- Your task -
Write out the line with "Given: Click the TRT Afrika source logo icon" and every later line through the end of the data below, exactly as given, with no pictures in the copy.

- Source material -
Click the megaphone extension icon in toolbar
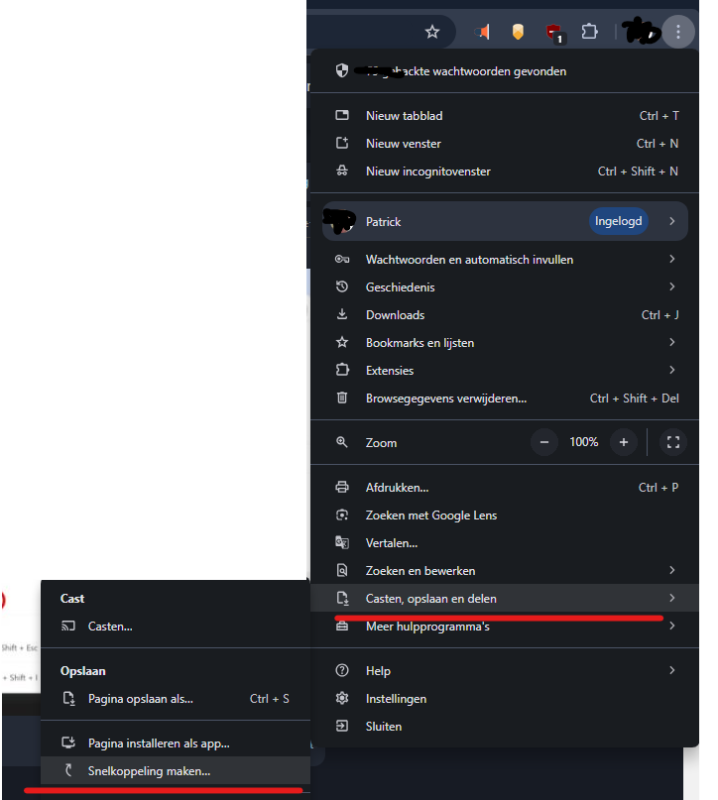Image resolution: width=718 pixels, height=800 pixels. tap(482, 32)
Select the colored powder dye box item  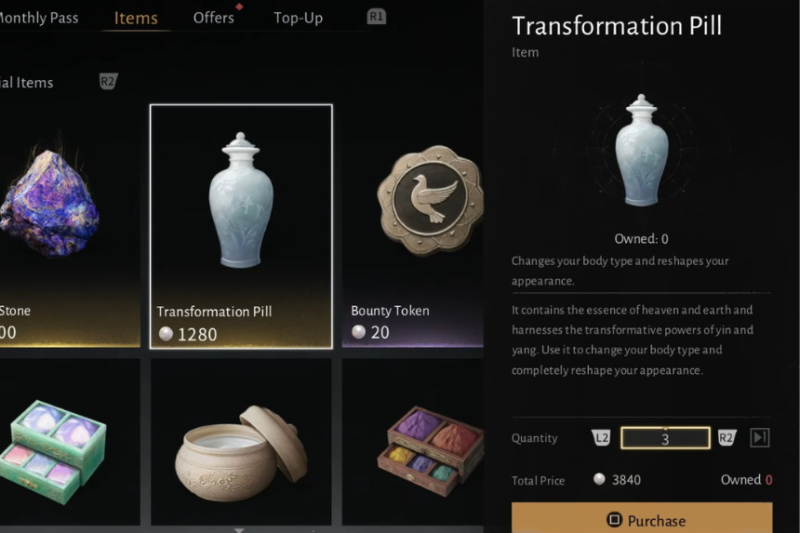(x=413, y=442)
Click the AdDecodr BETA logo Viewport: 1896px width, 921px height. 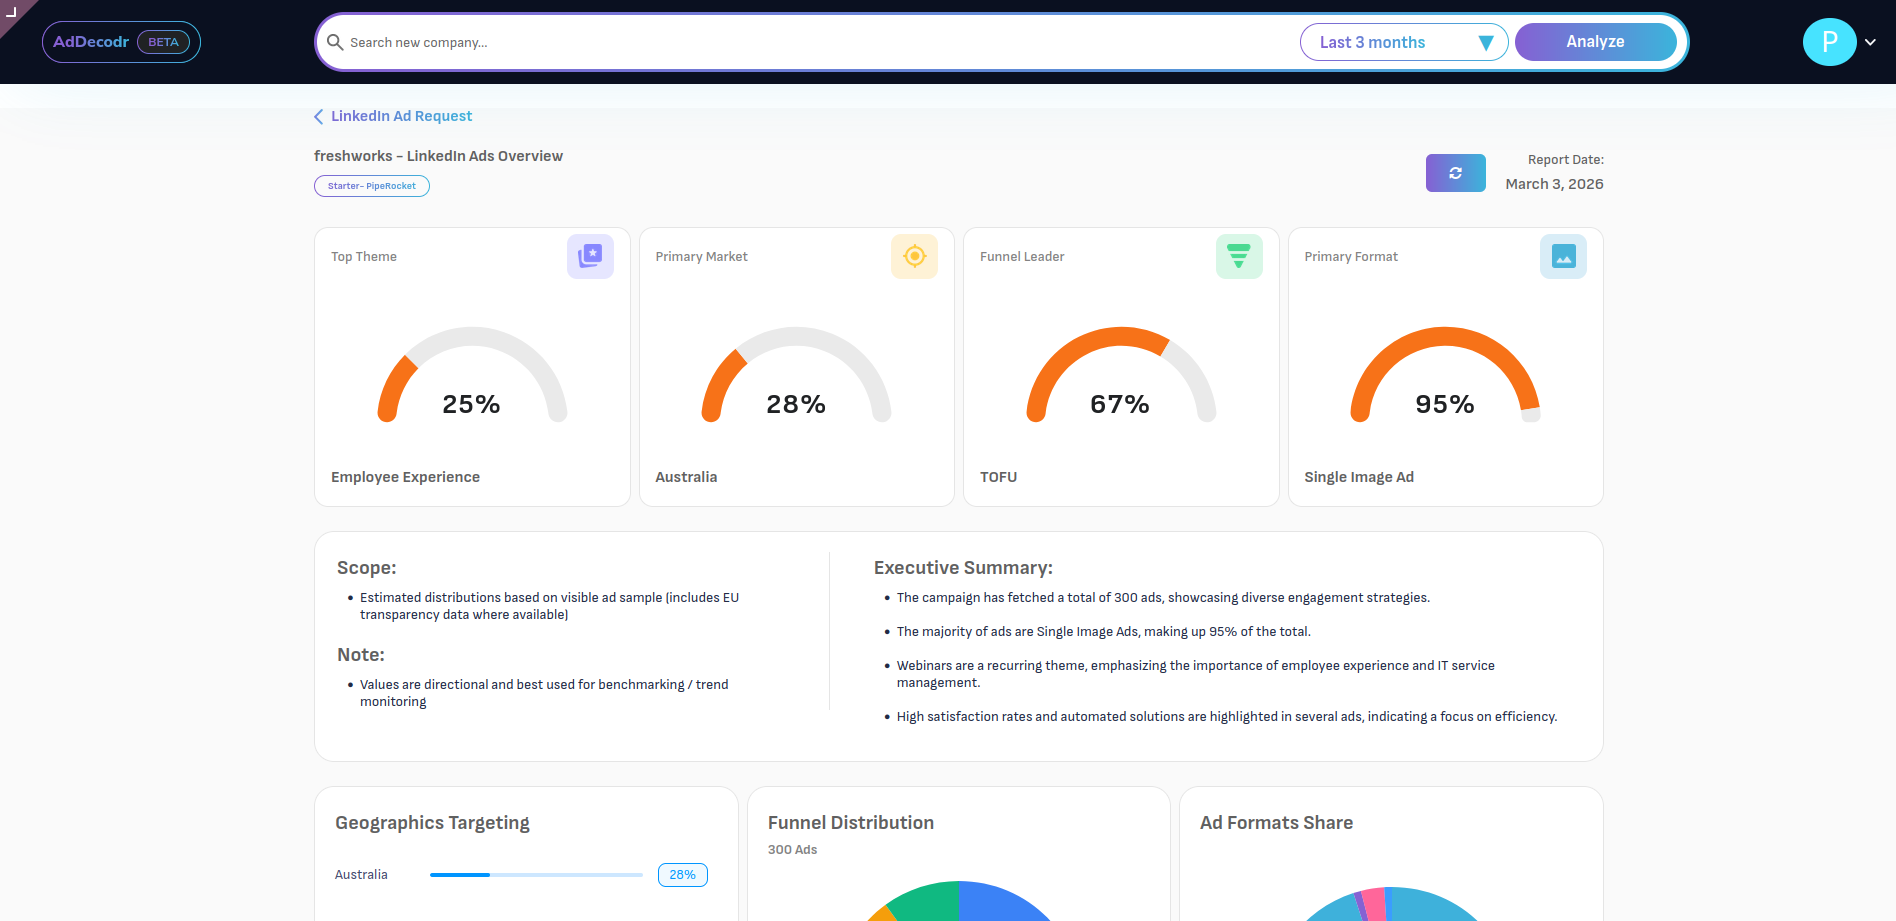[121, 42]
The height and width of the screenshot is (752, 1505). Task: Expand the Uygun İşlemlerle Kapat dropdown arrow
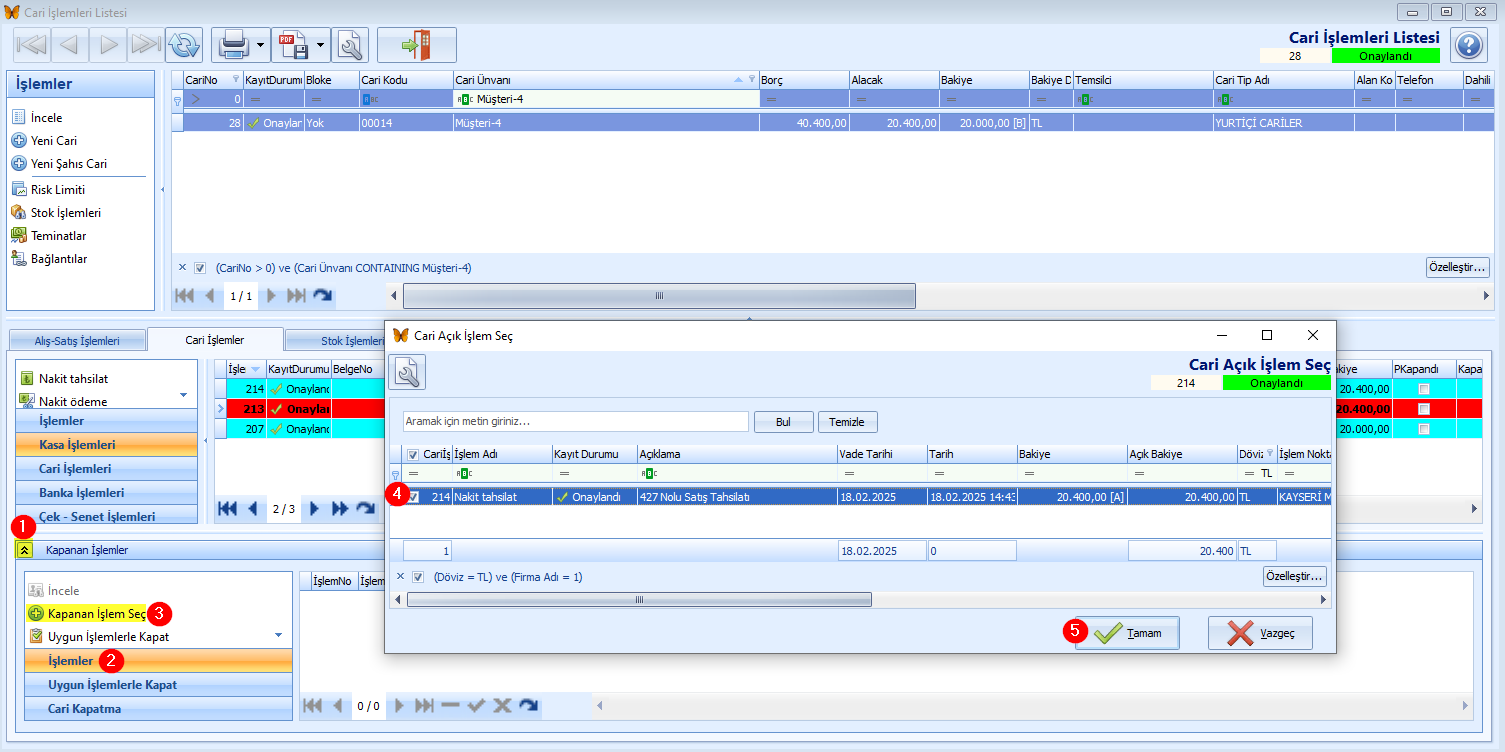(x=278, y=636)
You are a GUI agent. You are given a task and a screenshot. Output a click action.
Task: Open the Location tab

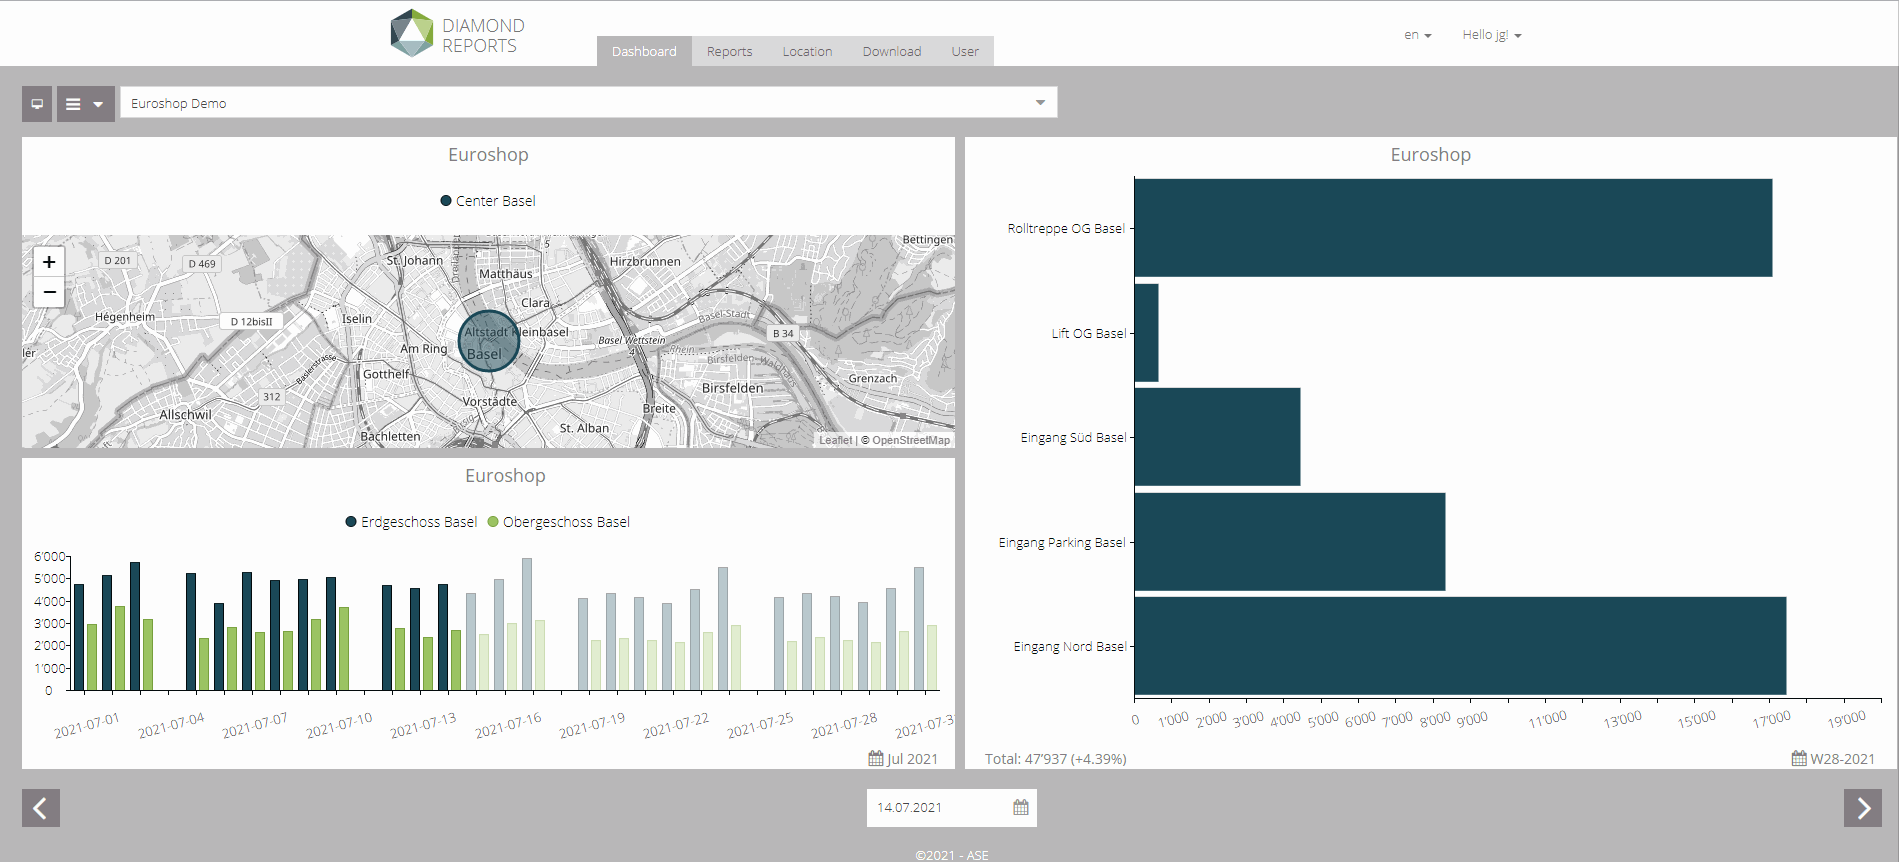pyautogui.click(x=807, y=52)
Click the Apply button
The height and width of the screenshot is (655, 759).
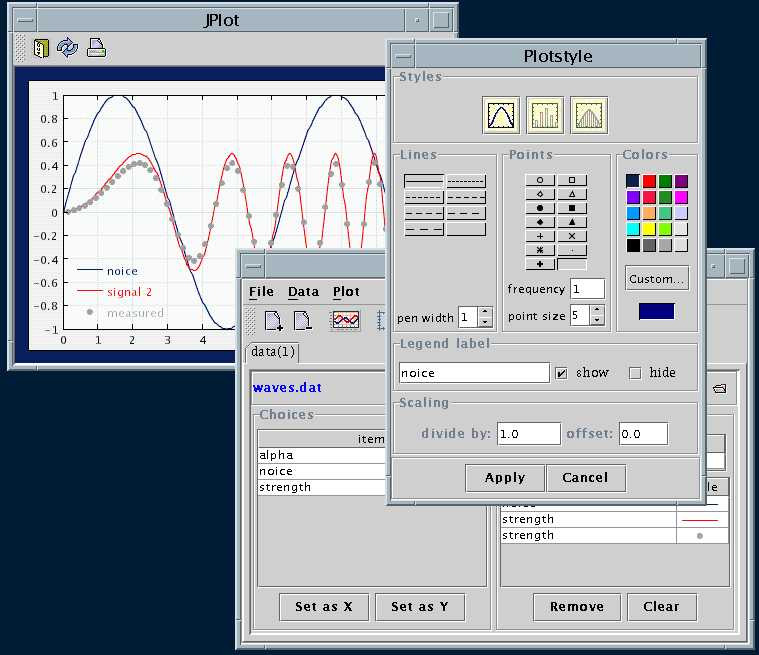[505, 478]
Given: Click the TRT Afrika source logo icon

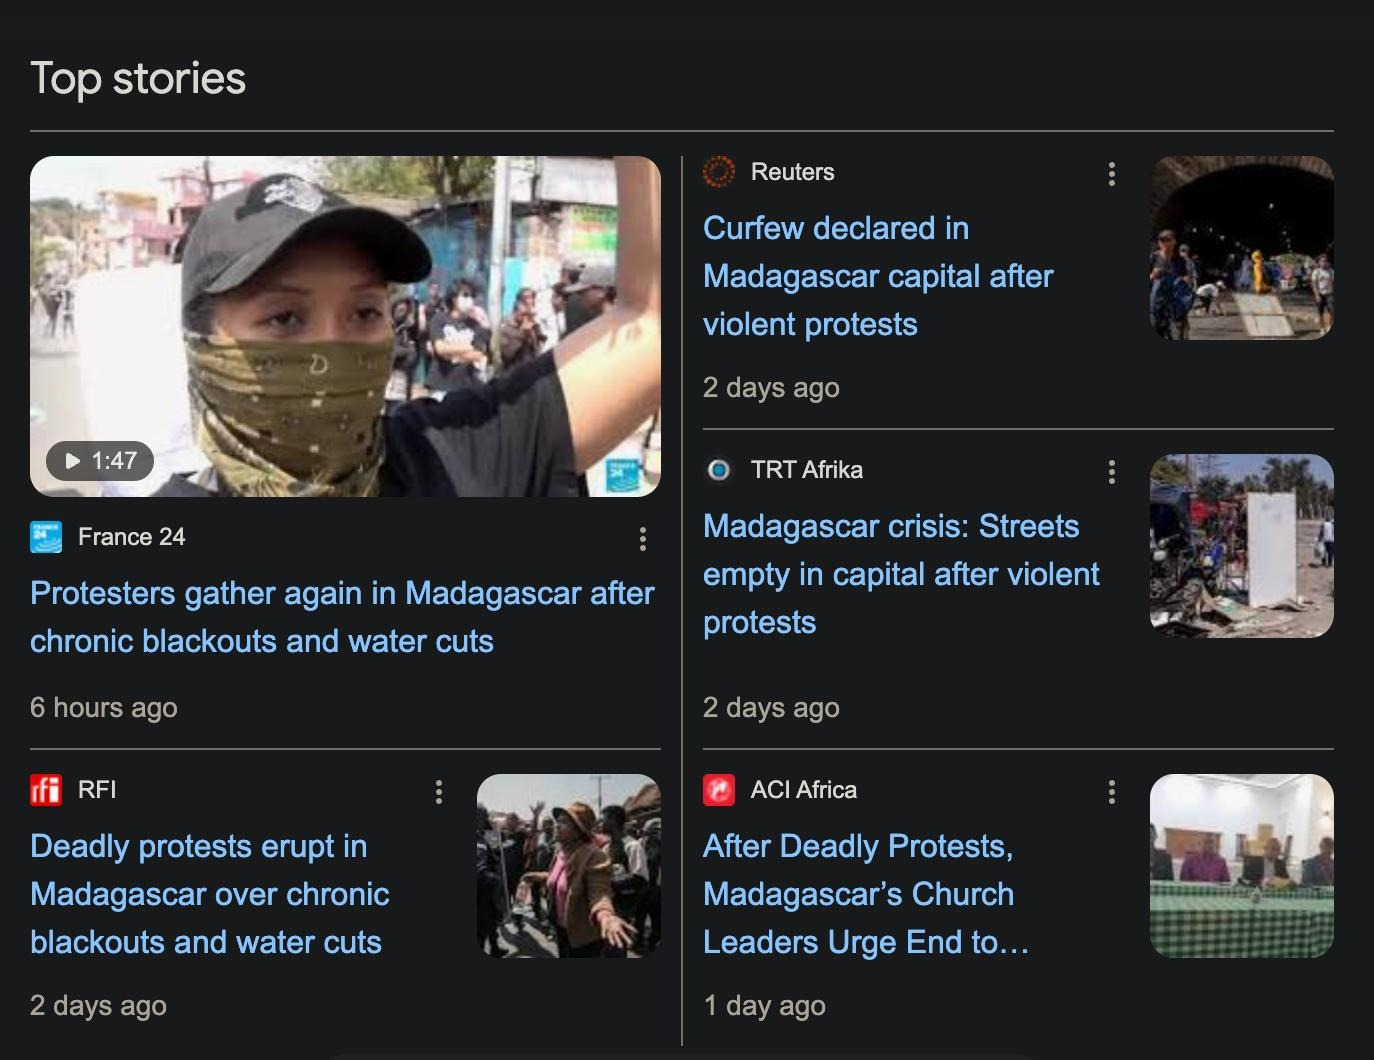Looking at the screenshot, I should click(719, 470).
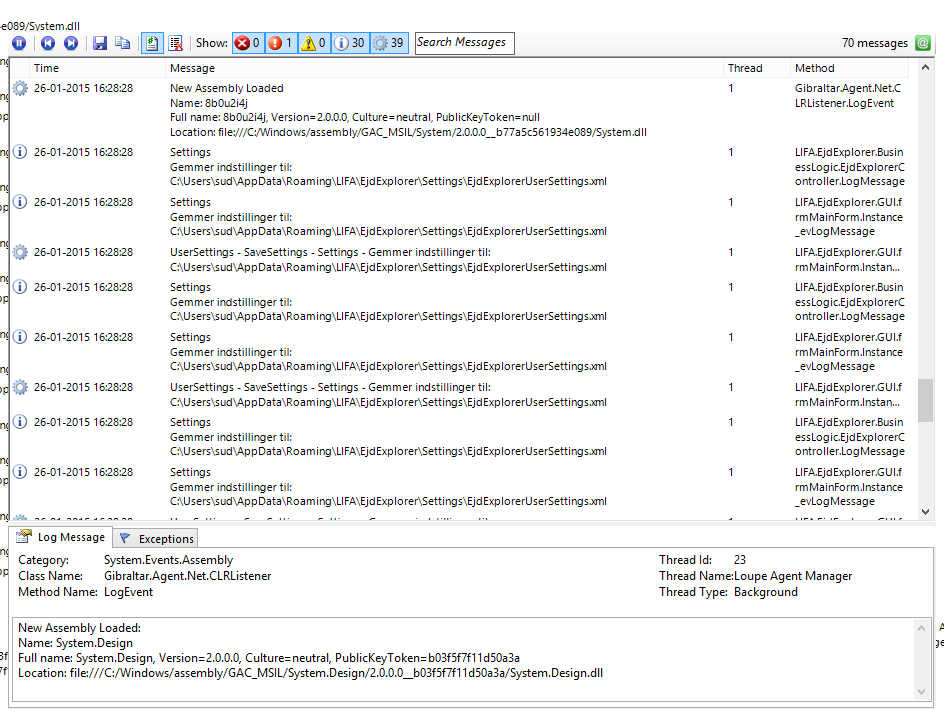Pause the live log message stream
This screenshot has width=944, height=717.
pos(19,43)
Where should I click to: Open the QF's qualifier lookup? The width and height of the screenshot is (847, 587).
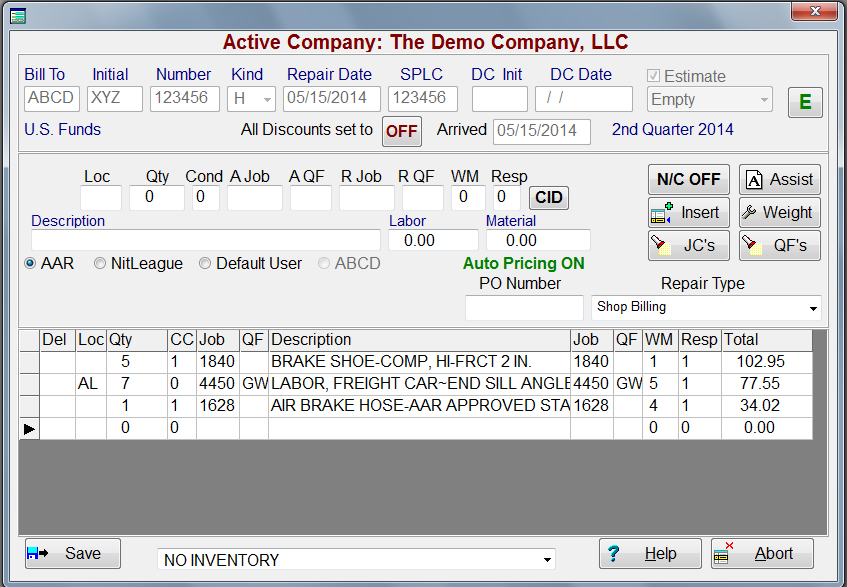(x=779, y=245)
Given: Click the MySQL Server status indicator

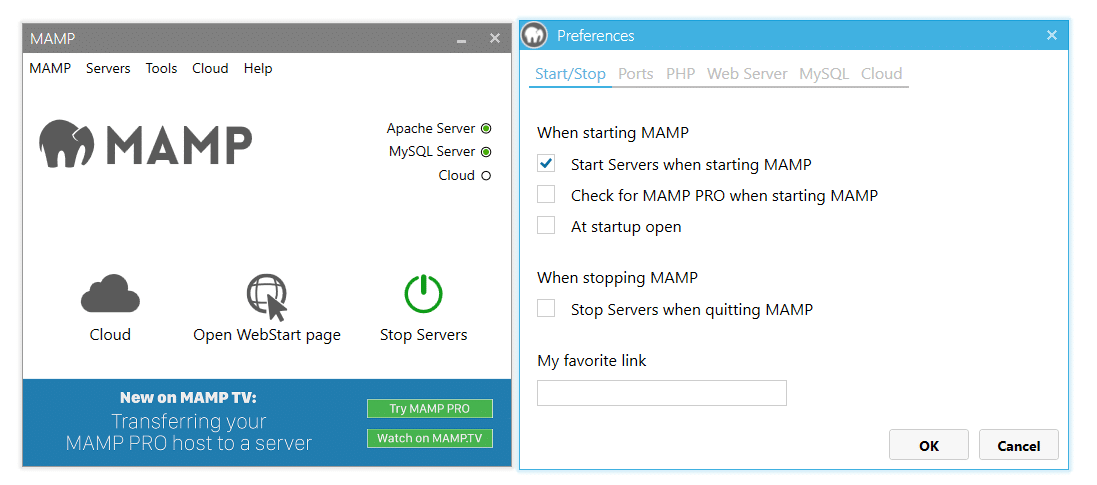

- Solution for this task -
Given: Click the TRT Afrika source logo icon

Looking at the screenshot, I should click(719, 470).
Pause the live log message stream
This screenshot has width=944, height=717.
pos(19,43)
Where should I click to: Open the QF's qualifier lookup? The width and height of the screenshot is (847, 587).
(x=779, y=245)
Given: Click the MySQL Server status indicator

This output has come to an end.